The US dollar will underperform against its Australian counterpart in sessions. On August 28, US President Joe Biden declared a state of emergency in Louisiana, followed by Mississippi. This is as Hurricane Ida gained the strength to become the fifth strongest typhoon to land the Gulf Coast. Some cities have no power, resulting in the disruption of the supply chain. In turn, the decline in economic activity will weigh down on the US dollar. The negative news is no new as economic data in recent days also disappoint investors. Personal income in July improved by 1.1%, a major upside from the expected 0.2% increase. However, spending fell to 0.3% from 1.1% previously. Meanwhile, the number of unemployed Americans claiming benefits soared by 353,000. For the continuing jobless claims, the result came in at 2.86 million. The most important economic report is the GDP. In the second reading for Q2 2021, the GDP is seen growing at a slower pace of 6.6%.

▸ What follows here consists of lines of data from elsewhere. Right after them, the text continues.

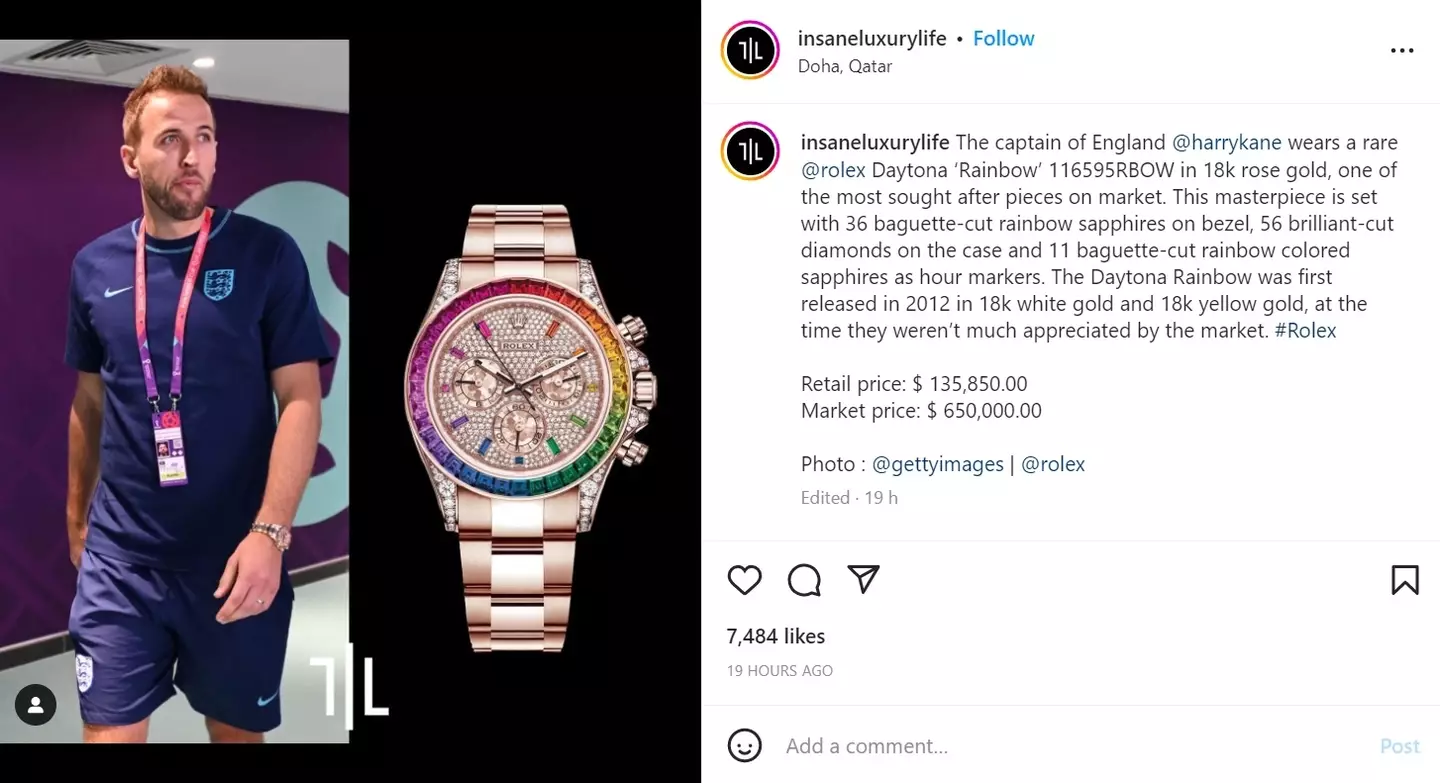Open insaneluxurylife header profile avatar
The width and height of the screenshot is (1440, 783).
pyautogui.click(x=749, y=50)
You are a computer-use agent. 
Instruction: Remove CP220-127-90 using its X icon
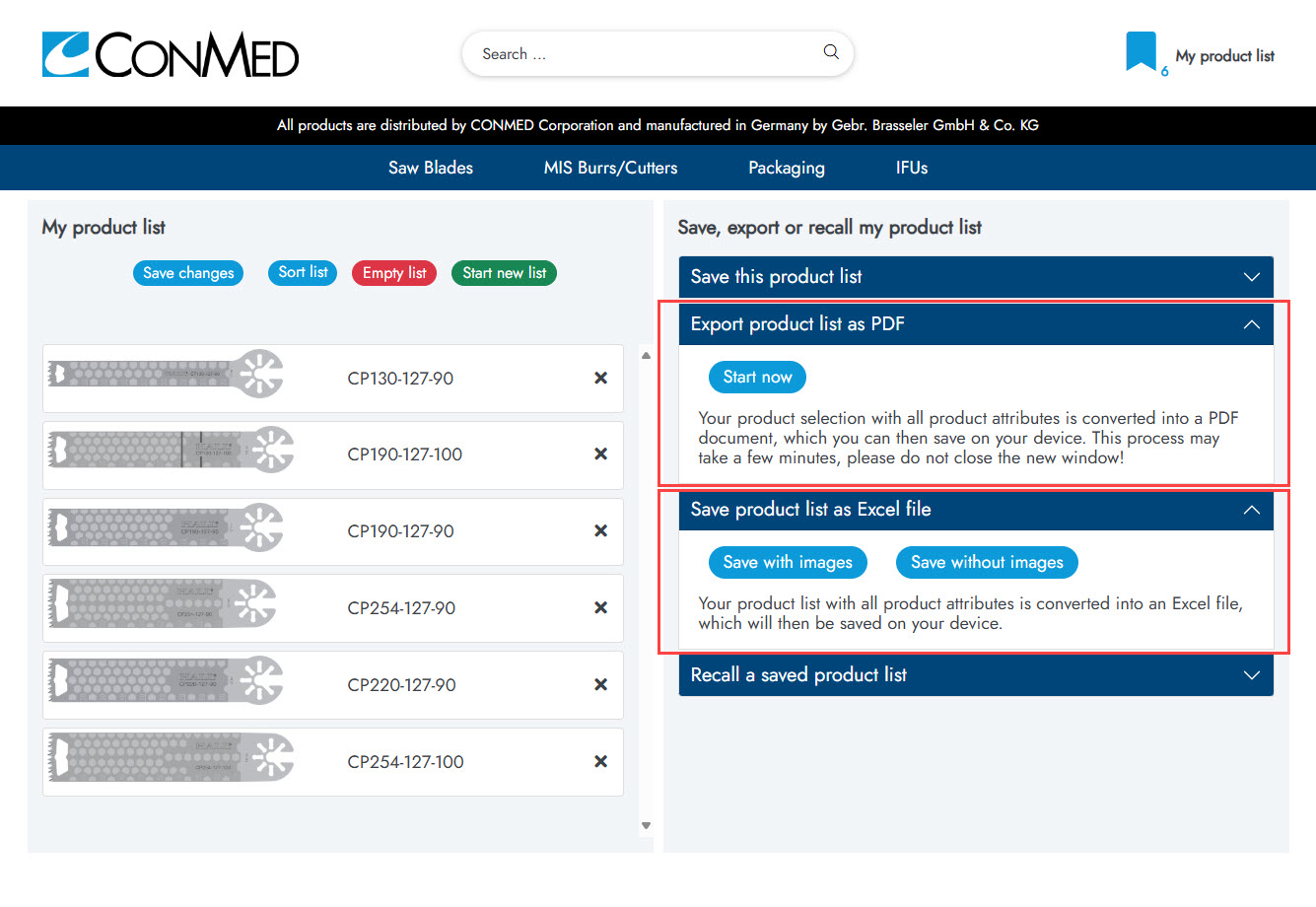(x=600, y=684)
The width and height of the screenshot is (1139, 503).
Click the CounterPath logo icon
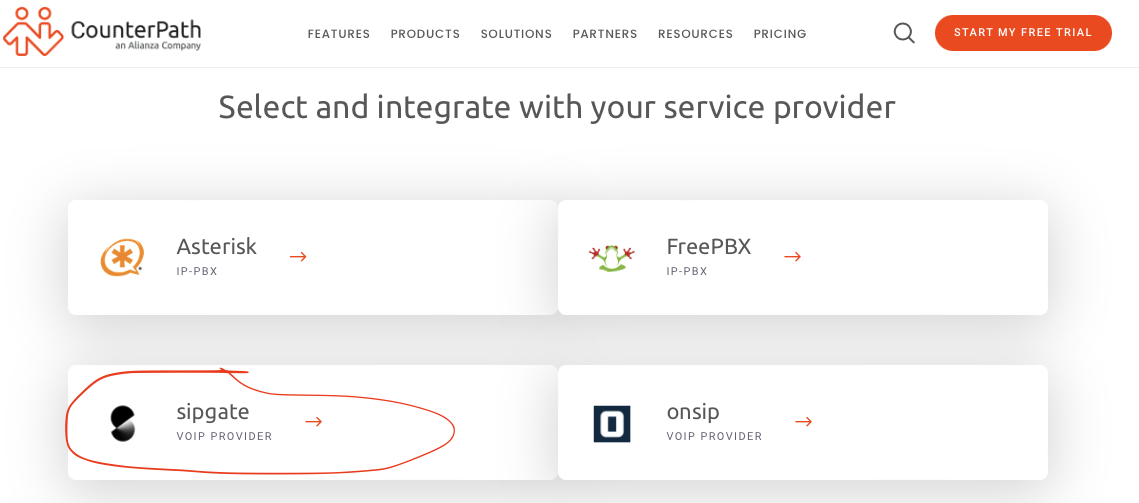coord(33,32)
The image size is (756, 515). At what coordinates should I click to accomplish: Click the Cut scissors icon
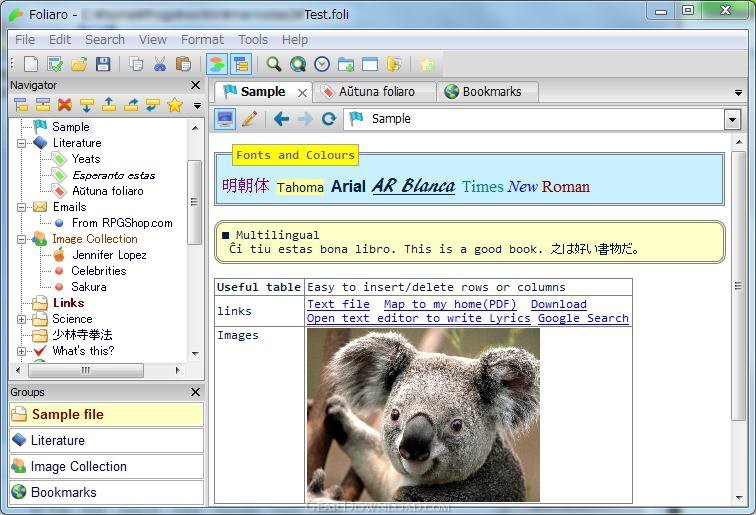point(160,65)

The pair will break out of the “Falling Wedge” pattern resistance line this week. Demand for the Australian dollar picked up as investors fled from the stock market. The pessimism in shares is due to weak economic data, which threatens to impact corporate earnings and revenue. Retail sales in July fell -2.7% to their steepest monthly decline since February 2021. This is as inflation continues to increase as the lockdown in several US states pressures local prices. The Melbourne Institute (MI) inflation index jumped by 0.5%. This increases the need for the Reserve Bank of Australia to tighten its monetary policy. Despite concerns over the delta variant, the central bank reaffirmed its commitment to taper the bond purchases by September. In relation to this, the private sector credit slowed down to 0.7% amid concerns of higher interest in the near term. The housing credit is also lower at 0.6% as private houses and buildings approval shrink -8.6% and -5.8%.